Patients in the Global South continue to rely on symptom management via small molecule therapeutics, which have a significantly lower pricing and access barrier, such as  Pfizer’s Oxbryta and generic hydroxyurea. In pockets, patients could also benefit from blood transfusion and a small portion of them may be able to afford to travel to large centres and pay out of pocket for bone marrow transplants, further enhancing treatment outcomes. Evidently, existing health infrastructure and affordability constraints in these regions may limit wider access to novel GTs that can provide significantly improved outcomes for these patients.

Governments in the Global South should rethink existing healthcare delivery models while making the most of limited resources. Partnering with innovators and local patient advocacy entities to increase access to SCD treatments could potentially help bridge the gaps in standard of care (SoC) compared to the Global North.

At the same time, Pharma companies developing GTs should also seek opportunities to engage with relevant government, clinical and payer stakeholders in the Global South to introduce early SCD screening in clinical practice and create national registries to identify suitable patients, establishing regional treatment “hubs” with trained personnel and establishing a potential trial network to provide access to GTs – thus enabling a step change in the SCD treatment paradigm.
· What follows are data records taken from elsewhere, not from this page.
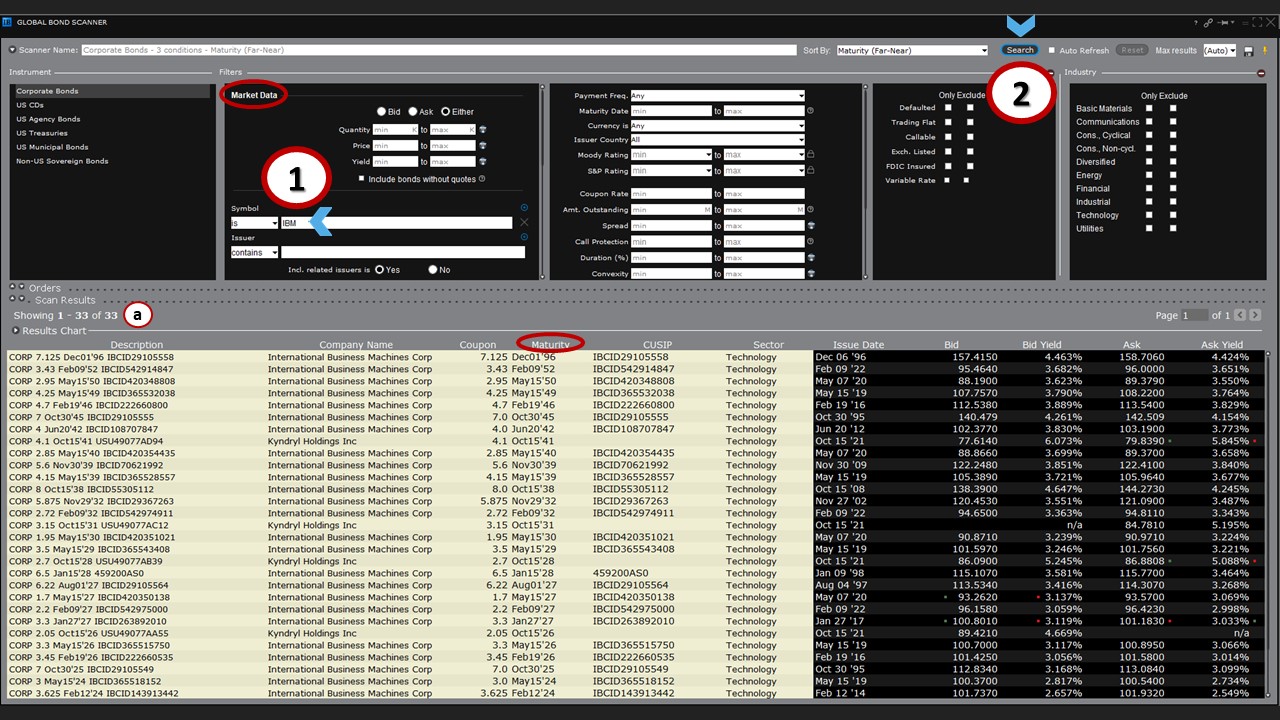The image size is (1280, 720).
Task: Open the Payment Freq. dropdown
Action: click(717, 96)
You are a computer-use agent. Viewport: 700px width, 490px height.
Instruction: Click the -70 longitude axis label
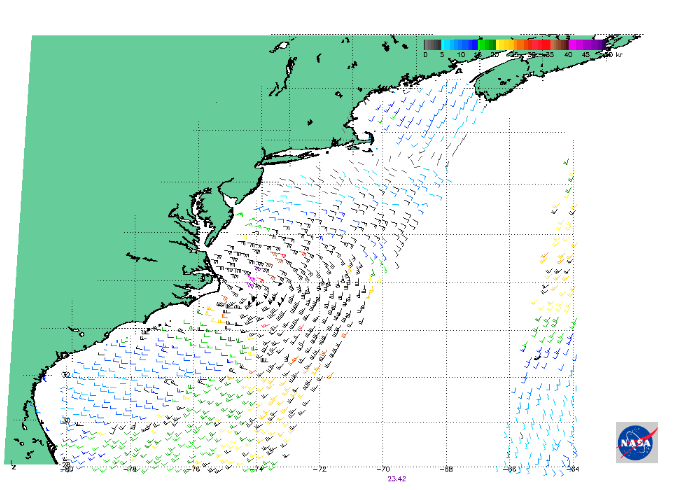pos(383,467)
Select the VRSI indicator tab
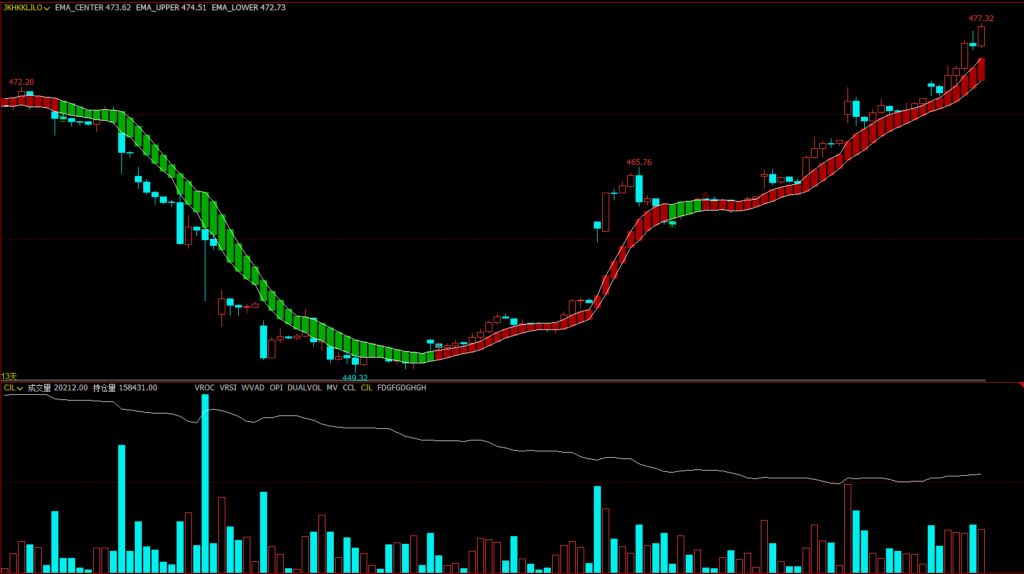The width and height of the screenshot is (1024, 574). pyautogui.click(x=229, y=387)
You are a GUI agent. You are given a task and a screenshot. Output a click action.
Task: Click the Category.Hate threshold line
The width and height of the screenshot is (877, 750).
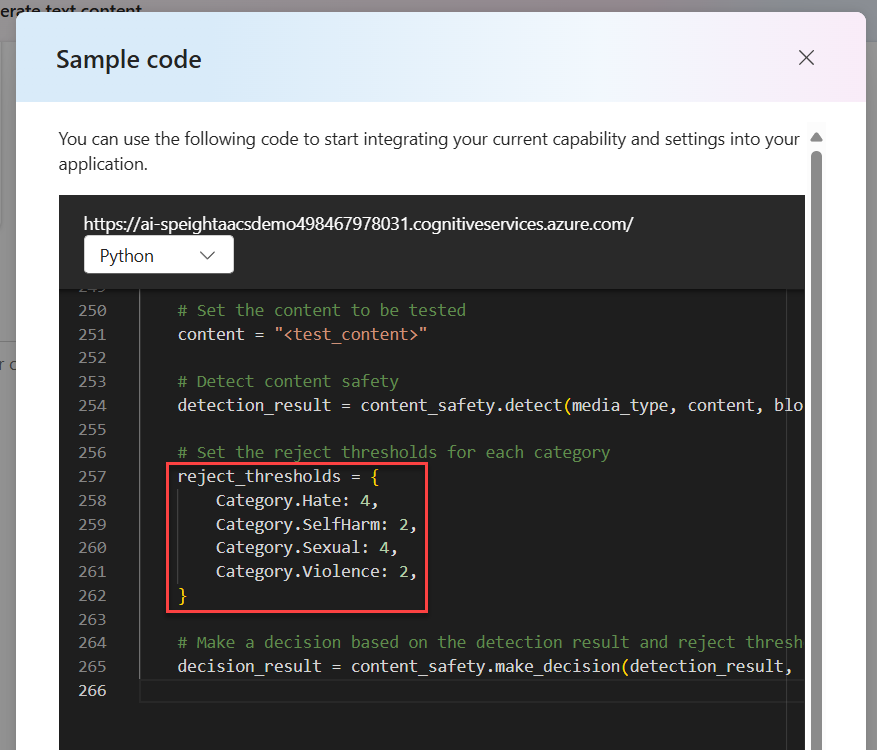297,500
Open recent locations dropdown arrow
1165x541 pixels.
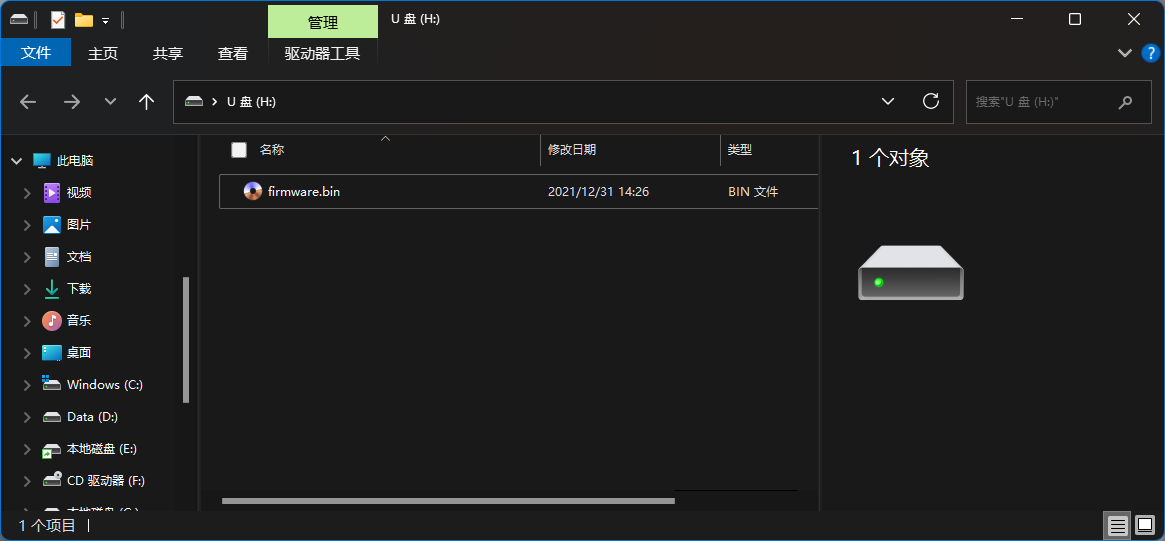pos(110,102)
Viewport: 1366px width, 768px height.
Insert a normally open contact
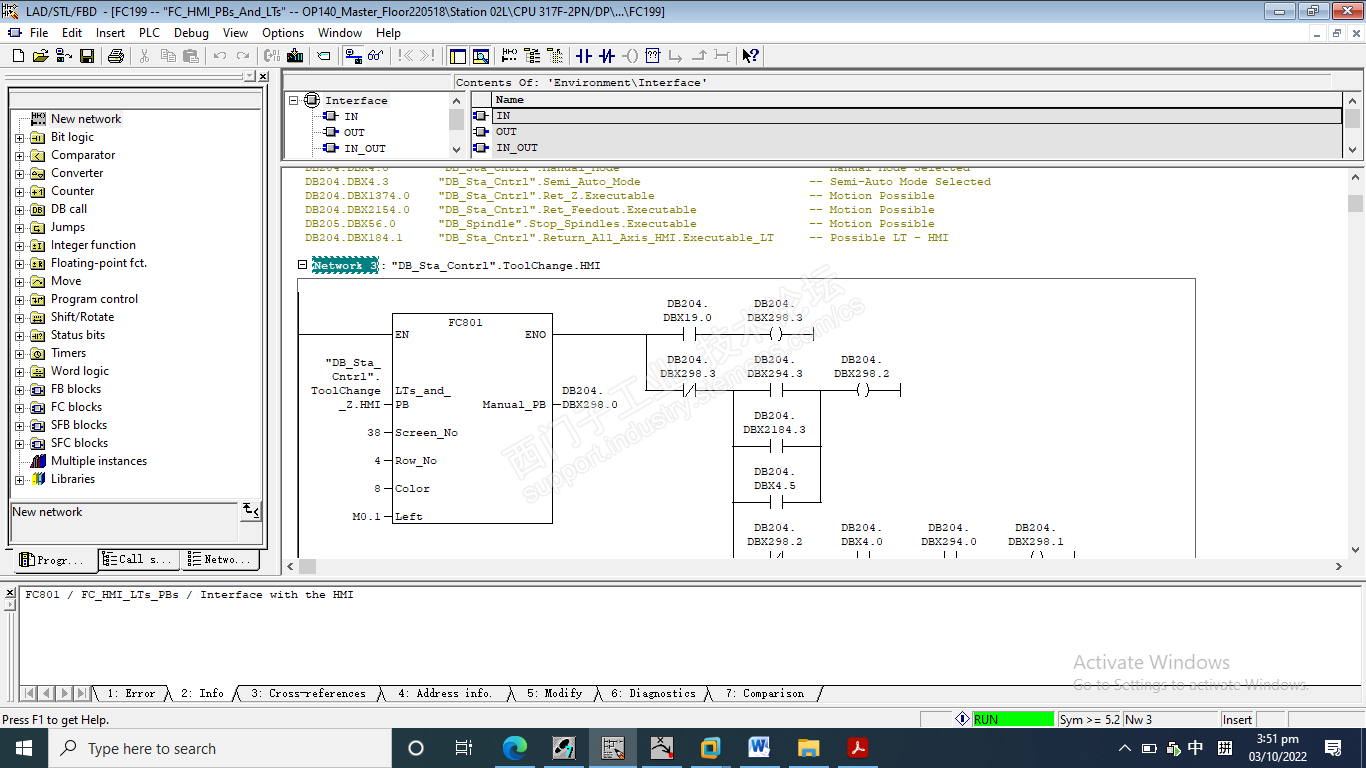tap(585, 56)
Other ongoing efforts to address the challenges of the Global South include industry and academic innovators led “grassroot” innovations such as:

  • Novartis and Precision Biosciences’ research-stage program (PBGENE-NVS) targeting in-vivo administration to offset the requirement for stem cell transplants
  • Penn Medicine’s and Children’s Hospital of Philadelphia’s in-vivo gene editing model for blood disorders (preclinical/research stage)

These solutions may offer a streamlined “one-and-done” approach, eliminating the lengthy and expensive chemotherapy precursor needed to administer traditional gene therapies. However, they are in early-stage research and may take considerable time to become clinically and commercially viable.


Unlocking opportunities in Sickle Cell Disease: bridging the global divide

The stark contrast in care between the Global North and South presents a unique opportunity for SCD innovators to reimagine access models. By focusing on early diagnosis, adopting digital solutions, and embracing creative funding models like the Nigerian Cancer Fund, pharmaceutical companies can revolutionize access and care for patients in the Global South. Key strategies include engaging closely with payers, forging robust partnerships with local governments and NGOs, and learning from successful funding and treatment models in other rare diseases. These steps can help bridge the care gap, addressing both immediate and long-term needs in this underserved population while unlocking substantial untapped value and achieving business growth.